Stanley Motta targets $1.8-billion development by January
STANLEY Motta Limited (SML) is targeting by the end of January to begin its US$12-million ($1.83-billion) development at its 58 Half-Way-Tree Road, Kingston location.
The property rental company currently has five units covering more than 200,000 square feet of rentable space. The special economic zone (SEZ) designated property hosts business processing outsourcing (BPO) businesses and other financial service based businesses. One such tenant is Alorica.
In its 2021 annual report, SML stated that it would be increasing the square footage on unit 1 which has over 8,266 square feet of rental commercial office space and only one floor. The expanded unit 1 will have 84,000 square feet of rentable space on a 126,000 square feet building with 10 floors. It’s being designed by architectural firm Synergy Design Studio.
At its annual general meeting held on Wednesday, Chief Financial Officer Clifton Morgan confirmed that the development should begin in the first quarter of 2023.
“This building will assume the footprint of the unit 1 building that’s there now. It’s being pitched to BPO companies and a variety of other office users,” said Morgan.
Sandra Glasgow, who chaired the meeting, said that there has already been an expression of interest in the space.
“This will certainly expand our footprint,” Glasgow added.

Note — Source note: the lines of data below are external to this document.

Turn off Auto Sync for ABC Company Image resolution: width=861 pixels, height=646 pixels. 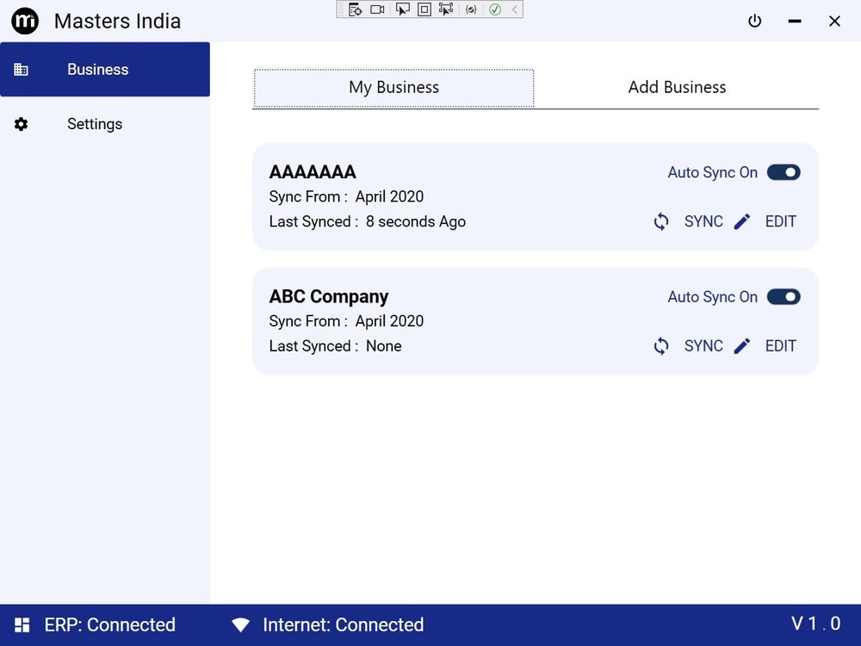(x=784, y=296)
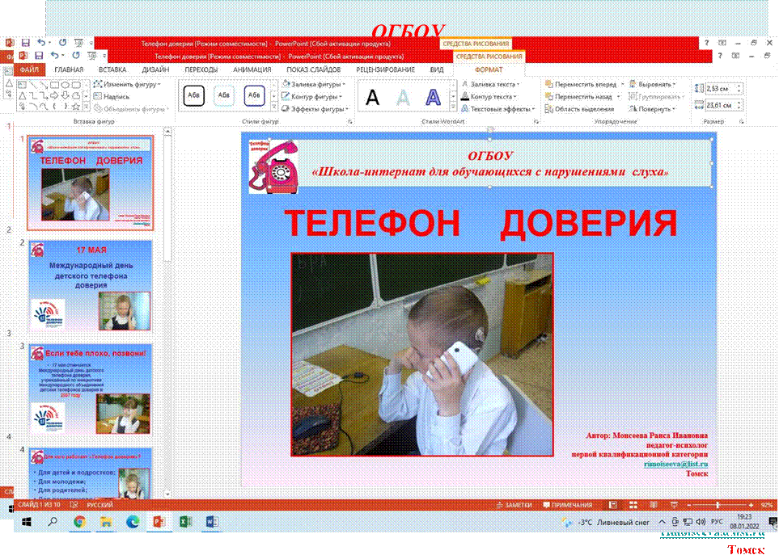Click the zoom slider in the status bar
779x555 pixels.
718,505
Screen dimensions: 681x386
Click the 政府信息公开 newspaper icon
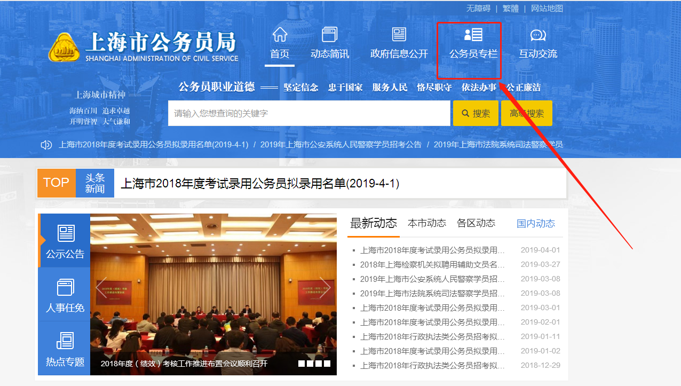pos(399,35)
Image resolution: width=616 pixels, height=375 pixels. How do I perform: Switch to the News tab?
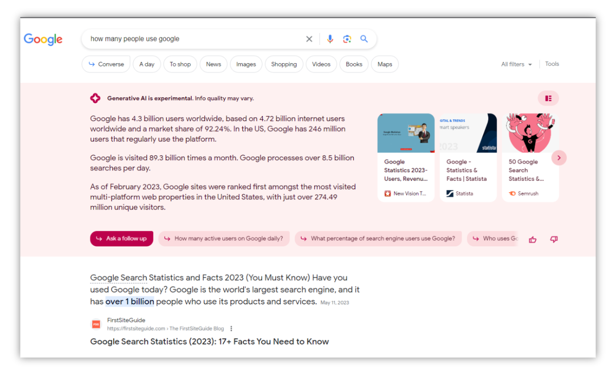tap(213, 64)
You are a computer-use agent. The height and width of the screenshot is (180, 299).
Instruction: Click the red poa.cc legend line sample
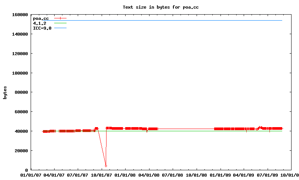60,18
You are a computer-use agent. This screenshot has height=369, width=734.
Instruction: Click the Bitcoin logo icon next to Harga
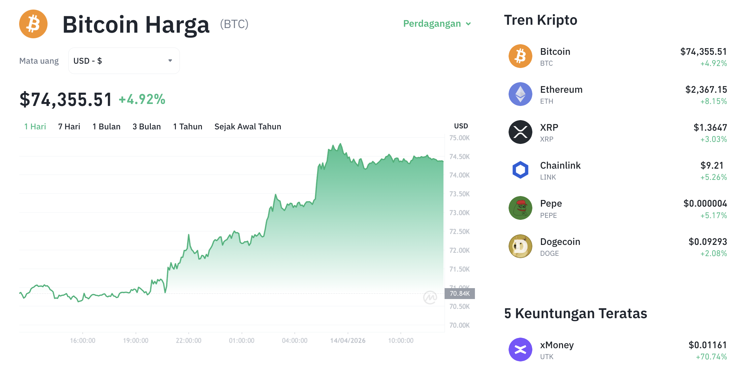pyautogui.click(x=33, y=24)

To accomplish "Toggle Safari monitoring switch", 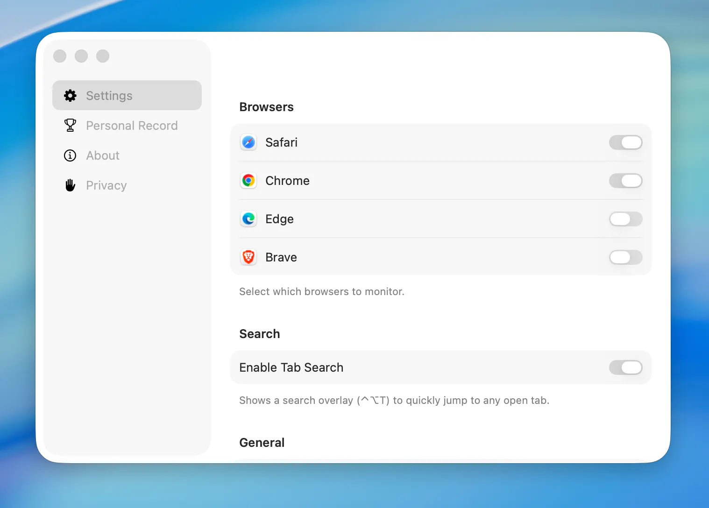I will 625,142.
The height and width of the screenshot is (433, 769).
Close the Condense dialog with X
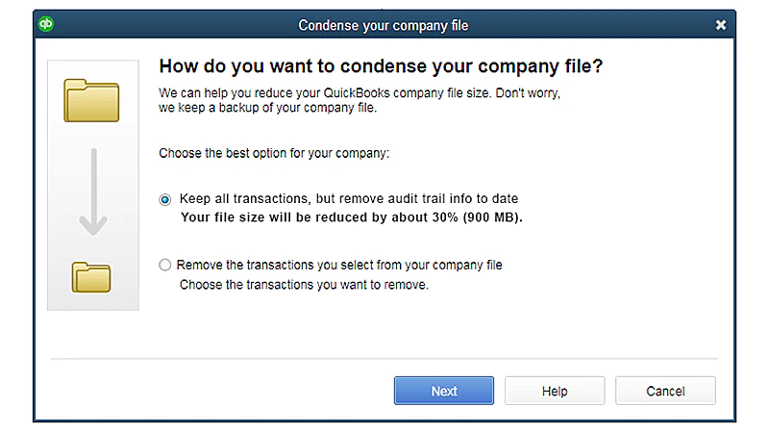(720, 25)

Morgan also reiterated the benefits the company has achieved by refinancing its US$4.5-million loan into Jamaican dollars (JMD) earlier this year with a local bank. The tenure of the new loan is 20 years at a fixed interest rate of 8.75 per cent. SML earns lease income in United States dollars, but its financials are in Jamaican dollars. This resulted in erratic movements in its finance costs on its income statement.
Morgan also noted that the company should benefit from a marginal increase in its lease income due to the 25 per cent increase in rent charged on two buildings on 50,000 square feet of space. The leases were also extended by an additional three years as well with the rental increase taking effect from April 1.
SML’s revenue marginally increased by three per cent to $250.08 million for the first half of 2022 due to the depreciation of the JMD against the USD during the period. Its net profit growth was flat though at $110.45 million with an earnings per share of $0.15.
SML’s asset base is up 12 per cent year over year to $6.55 billion largely due to the increase in its investment properties valued at $6.23 billion. Its total liabilities increased by 10 per cent to $1.11 billion while shareholders equity closed the period at $5.44 billion. Its stock price remains down 11 per cent year to date at $5, leaving it with a market capitalisation of $3.79 billion. With a book value of $7.18, this means the company’s price to book ratio is 0.70 times.
SML just paid a dividend of $0.066 per share last month or $50.02 million to shareholders. The company had funds from operations (FFO) pay out ratio of 71 per cent in 2021, which meant it paid out $0.71 for every $1 of funds generated from operations which doesn’t include revaluation gains. However, a shareholder enquired as to whether or not the company would ever consider paying dividends in USD.
“We don’t rule out that possibility and it’s something that we definitely will continue to consider going forward. There are no immediate plans to do that,” Morgan said in response to the query.